Nach dem Fall des „Eisernen Vorhangs“ vor gut 15 Jahren kam es auch im Handball zu deutsch-deutsch Begegnungen. So tagten im Frühjahr 1990 erstmals beide Verbände, der DHB und der DHV, zusammen. Ein Vorschlag: ein deutsch-deutsches Endspiel zum Saisonabschluss. Aus Termingründen stieg das gemeinsame Kind, der „Deutschland-Cup“, aber erst im August innerhalb der Vorbereitung auf die nächste Serie. Was als sportliches Großereignis angekündigt worden war, entpuppte sich als Flop. „Hauptsache stattgefunden“, hieß es nach dem 27:21-Erfolg des 1. SC Berlin gegen den TV Großwallstadt. Nach Schwierigkeiten im Kartenvorverkauf wohnten der Partie in Berlin nur 800 Zuschauer bei.
Derweil rückte die Wiedervereinigung der beiden Staaten mit großen Schritten näher.

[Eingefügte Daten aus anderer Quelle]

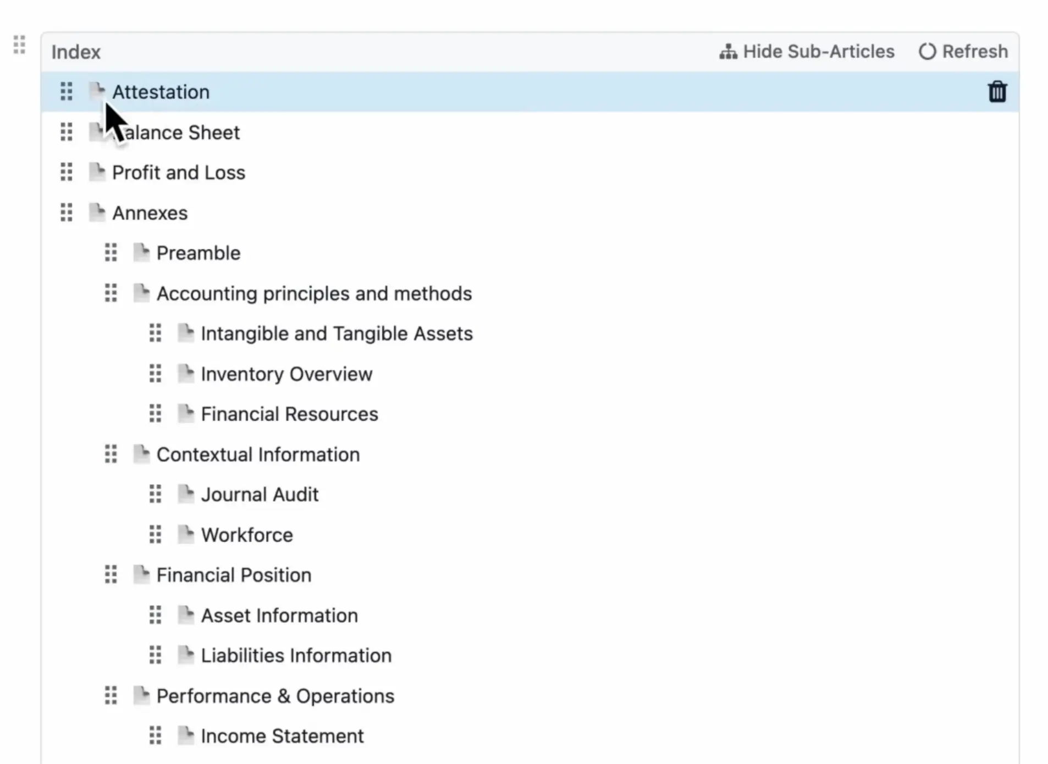Click the page icon next to Annexes
1048x764 pixels.
coord(96,212)
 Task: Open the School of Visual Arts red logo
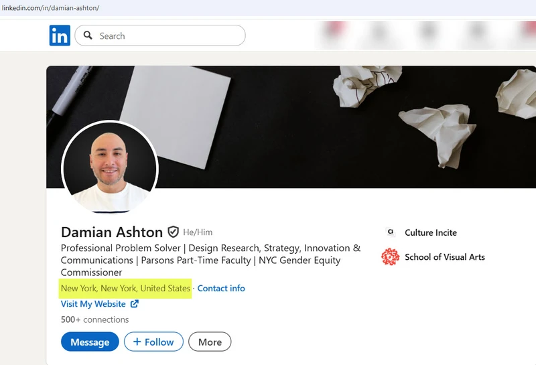tap(390, 257)
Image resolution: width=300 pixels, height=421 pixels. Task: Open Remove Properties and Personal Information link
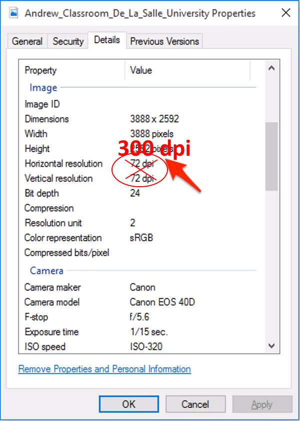coord(105,369)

In der Serie 1990/91 starteten die DDR-Oberliga und die Bundesliga ein letztes Mal getrennt. Am Ende sollten beide Meister im Hin- und Rückspiel den „gesamtdeutschen Meister“ ermitteln. Zusätzlichen sportlichen Reiz erhielt das Duell nach dem Eintritt der ostdeutschen Landesverbände in den DHB am 8. Dezember 1990. Denn jetzt hatten die Oberliga Ost und die Bundesliga für die kommende Spielzeit nur einen gemeinsamen Startplatz in den einzelnen europäischen Wettbewerben.

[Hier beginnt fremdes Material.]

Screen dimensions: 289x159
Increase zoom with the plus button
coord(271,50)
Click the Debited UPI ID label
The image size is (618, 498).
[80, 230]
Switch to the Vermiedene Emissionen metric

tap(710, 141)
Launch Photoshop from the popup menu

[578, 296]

Steffen Stiebler stand schon vor 15 Jahren im Magdeburger Aufgebot.

Magdeburg gegen Gummersbach lautete schließlich die Finalpaarung, um die „gesamtdeutsche Meisterschaft“ und um den Einzug in den Europapokal der Landesmeister. Es war eine äußerst spannende und hektische Angelegenheit. Minutenlang wurde nach dem ersten Spiel in Gummersbach über den Endstand gerätselt. 17:15 oder 18:15? Ein wichtiger Treffer für die Oberbergischen, denn im Rückspiel wurde das Polster fast aufgebraucht. 14:16 – zittern bis zur letzten Sekunde! Der Matchwinner war letztendlich einmal mehr Andreas Thiel. Vier Siebenmeter und viele „Hundertprozentige“ der Magdeburger vereitelte der Nationaltorhüter. Dabei hatte der Hallensprecher in der Anfangsphase noch frohlockt: „Der Hexer ist ausgehext.“
Einige Animositäten trübten die historische Atmosphäre ein wenig. Der SC Magdeburg fühlte sich verschaukelt, da der DHB zweimal westdeutsche Schiedsrichter entsendete. Dagegen reagierten die Gummersbacher Fans sauer auf einen „West-Zuschlag“. Sie sollten beim Rückspiel in Magdeburg mehr bezahlen als das Heimpublikum. Erst als der VfL-Vorstand intervenierte, erhielt der oberbergische Anhang den Differenz-Betrag zurück. Zwischenfälle, die peinlich waren. „Wir müssen endlich aufhören, in Ost-West-Kategorien zu denken“, forderte DHB-Präsident Hans-Jürgen Hinrichs. Ein erster Schritt war nach diesem Endspiel bereits getan: Neue und alte Bundesländer hatten keine getrennten Ligen mehr.